Integration of UK Biobank data to improve diagnostic yield of exomes for rare genetic disorders

Principal Investigator: Dr Klaus Schmitz-Abe
Approved Research ID: 52650
Approval date: August 30th 2019

Lay summary

Whole exome sequencing (WES) is increasingly being utilized as part of diagnostic odyssey; however, a large proportion of patients remain undiagnosed, creating a need for a systematic approach to increase the diagnostic yield. Using a cohort enrolled at Manton Center for Orphan Disease Research at Boston Children's Hospital (BCH), our group have showed a strategy for retrospective reanalysis of clinical genetic diagnostic studies (Schmitz, et al., 'Unique bioinformatic approach and comprehensive reanalysis improve diagnostic yield of clinical exomes', European Journal of Human Genetics, 2019).

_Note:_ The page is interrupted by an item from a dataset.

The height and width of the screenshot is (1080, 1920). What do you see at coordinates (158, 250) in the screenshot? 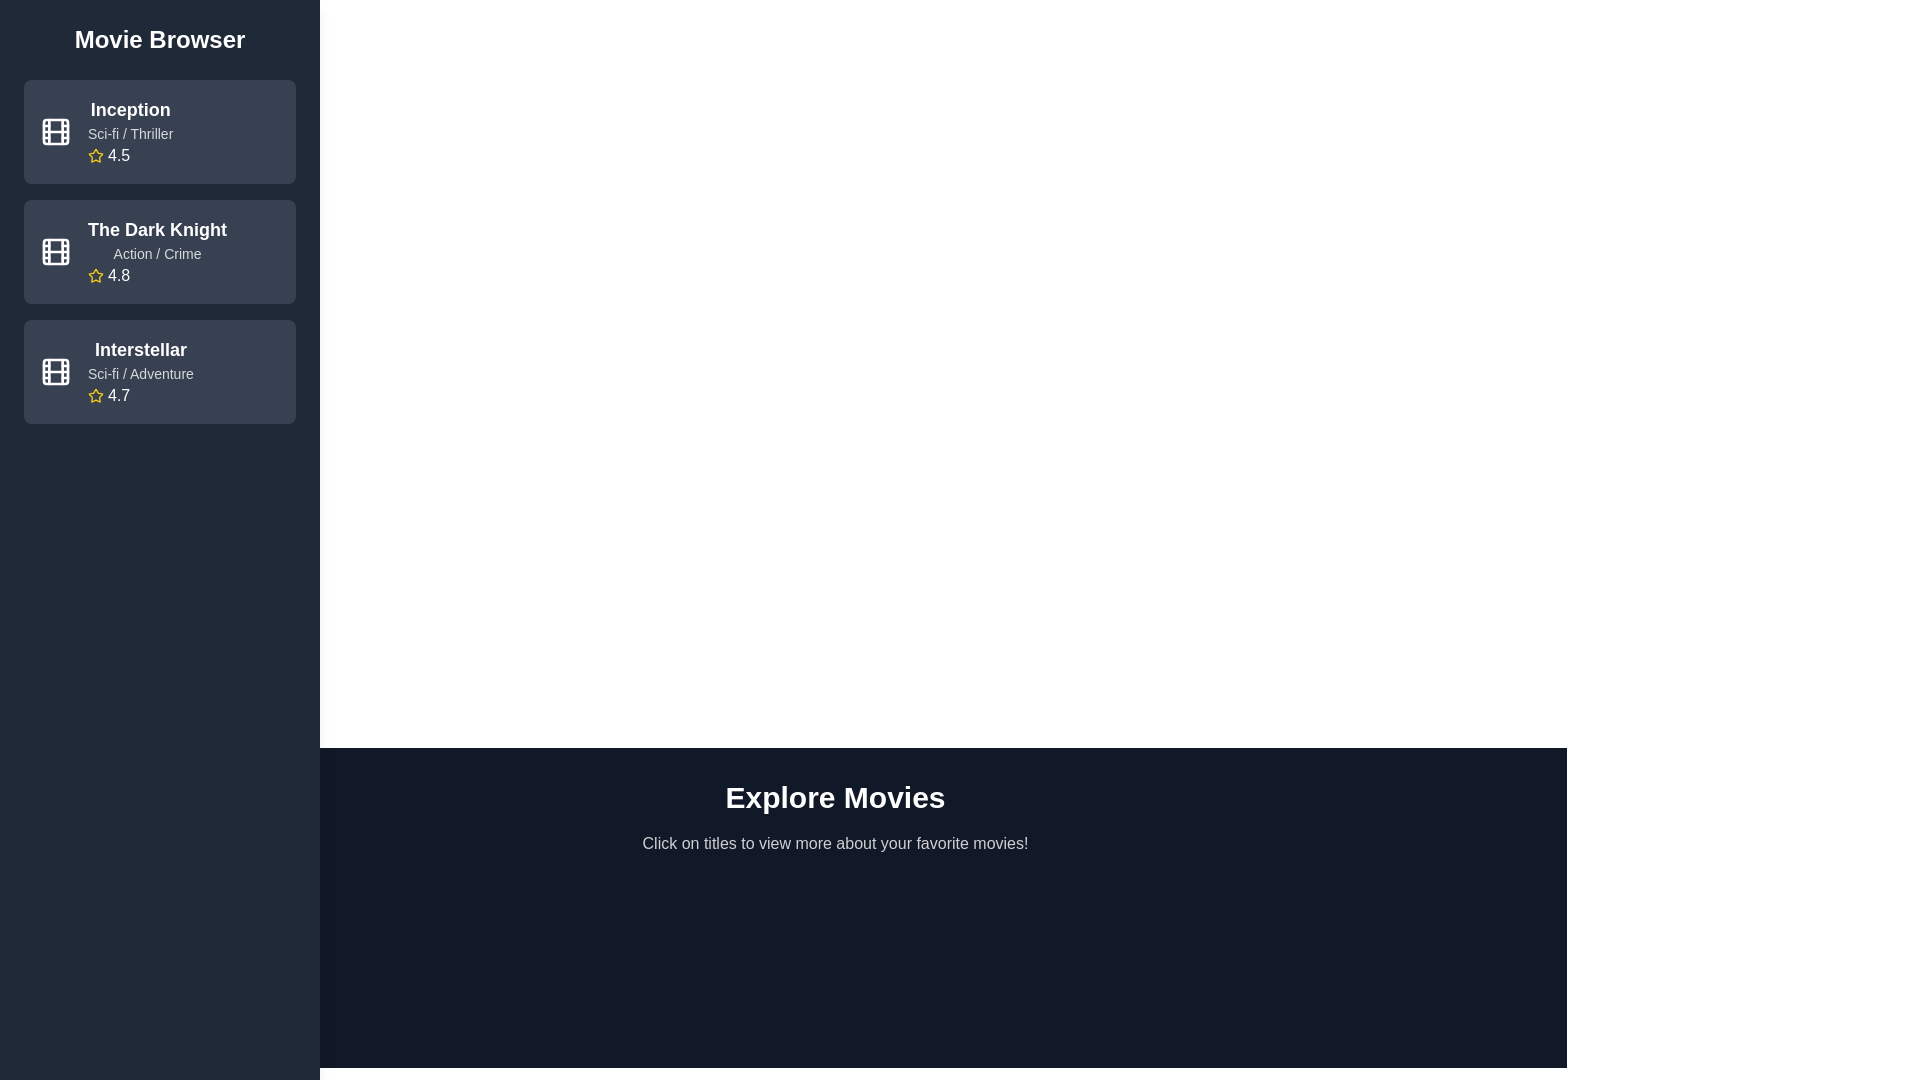
I see `the movie titled 'The Dark Knight' to view its details` at bounding box center [158, 250].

In summary, we report our cumulative experience from reanalysis of negative clinical exome sequencing (CES) patients using a custom-built comprehensive variant detection and analysis pipeline along with updated phenotypic information, literature and databases in collaboration with an interdisciplinary team. These advances allowed us to reach a confirmed or potential diagnosis for up to a third of previously negative CES cases, demonstrating a meaningful improvement in clinical diagnostic yield while minimizing costs at the hospital. Using next generation data in combination with phenotypic information was crucial to enhance diagnostic yield in our custom-built Variant Explorer Pipeline', (VExP). We used 1,579 independent families (3712 samples) and HPO terms for each patient to optimize the system. Increasing the number of independent families using the UK Bio-Bank (50,000 samples) will certainly improve the predictive capability of VExP, and therefore enhance diagnostic yield in negative CES cases. The project will share to the scientific community our experience and the importance of the incorporation of genetic datasets into custom pipelines to improve time and costs in clinical diagnosis. In addition, it is very important to continue in the discovering of novel pathogenic mutations and expanding genotype-phenotype correlation, covering knowledge gaps in the gene-disease association. We estimate that I will take 18 to 24 months to integrate UK Biobank data, train our neural network, optimize our processes, publish our results and implement it at our hospital.